The installation features an assembly of metal bars on which rest scientific detection and visualization instruments. At the top of the installation are two automatic irrigation pumps and two liquid solutions, either a nutrient solution or an infusion of polluted soil from Jesenice in Slovenia. Three pots are also on show, displaying plants and mycorrhizae. Visible instruments include pH sensors and a microscope.

I’ve been working on this project for a year. The most recent part is the addition of a medical pedestal table on which all this assembly rests. This same part is a new reflection on which I’m currently working: how can I put into action the maintenance required for this part? I regularly take samples and test them for heavy metal content and potential nutrients. I’m working with Jakob Grčman, an engineer from the Kersnikova Institute, to create a mobile heavy metal sensor for integration into the part. I’m also in contact with specialists to evaluate plants and their heavy metal content.

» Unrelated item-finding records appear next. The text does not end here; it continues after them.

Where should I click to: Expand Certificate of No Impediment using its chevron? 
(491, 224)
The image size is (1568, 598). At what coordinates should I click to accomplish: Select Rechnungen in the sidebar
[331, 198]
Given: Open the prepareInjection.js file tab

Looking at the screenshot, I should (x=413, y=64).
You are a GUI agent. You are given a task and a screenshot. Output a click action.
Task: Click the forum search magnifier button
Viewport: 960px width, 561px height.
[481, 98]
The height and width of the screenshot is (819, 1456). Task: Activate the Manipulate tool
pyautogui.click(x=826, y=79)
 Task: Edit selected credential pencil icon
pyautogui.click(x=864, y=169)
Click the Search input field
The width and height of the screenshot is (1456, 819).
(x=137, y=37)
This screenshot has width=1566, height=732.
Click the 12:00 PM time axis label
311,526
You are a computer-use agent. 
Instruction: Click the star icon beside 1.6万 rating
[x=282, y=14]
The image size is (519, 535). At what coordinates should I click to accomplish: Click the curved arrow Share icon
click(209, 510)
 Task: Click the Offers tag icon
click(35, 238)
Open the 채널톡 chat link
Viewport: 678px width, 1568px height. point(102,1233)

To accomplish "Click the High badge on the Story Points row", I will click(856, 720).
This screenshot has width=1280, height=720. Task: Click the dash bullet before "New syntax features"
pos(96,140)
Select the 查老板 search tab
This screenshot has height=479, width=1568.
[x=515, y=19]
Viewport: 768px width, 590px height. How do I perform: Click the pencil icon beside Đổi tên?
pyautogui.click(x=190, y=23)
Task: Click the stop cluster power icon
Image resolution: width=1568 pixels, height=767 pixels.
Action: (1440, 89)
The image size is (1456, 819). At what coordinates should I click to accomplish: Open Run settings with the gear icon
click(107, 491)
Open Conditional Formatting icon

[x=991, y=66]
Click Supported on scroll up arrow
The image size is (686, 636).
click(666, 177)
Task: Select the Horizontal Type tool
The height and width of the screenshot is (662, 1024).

Samples taken in a contaminated area in Jenesice, Slovenia. DR.
Vivarium experiment, Kersnikova Institute, Ljubljana. DR.
Jakob Grčman and the heavy metal tester in Kersnikova. DR.

One last question: how did the residency in Slovenia go?

I loved it. Until now, I sometimes had a lot of doubts about my practice. Was it really conform? (the artist underline – ed. note) The resources provided by the Kersnikova Institute and its Biotehna lab gave me a foot in the door. The idea of a laboratory workshop really gave me inspiration about how to create in other types of environment. Since then, I’ve completely changed my studio at the Villa Madeleine in Boucau, modifying it as a result of this residency. I’d already been lucky enough to have a 3D printer funded by DRAC Nouvelle-Aquitaine, with which I was already producing things, but I created my own greenhouse, my own vivarium and so on. I did some tinkering and created my own tools. I even see this project as a foreword to what’s coming next.

Interview for European Media Art Platform (French, English subtitles):

Le site internet de Alizée Armet.

Alizée Armet was a European Media Art Platform (EMAP) resident at Kersnikova Institute in 2022 and will be featured in the EMAP group exhibition “I Told You It’s Alive” in the Kapelica gallery and the Rampa Lab at the institute from November 28 to February 2. In September, her work was presented in Linz at the Ars Electronica 2023 festival and in Sofia in October for the Digital Art festival.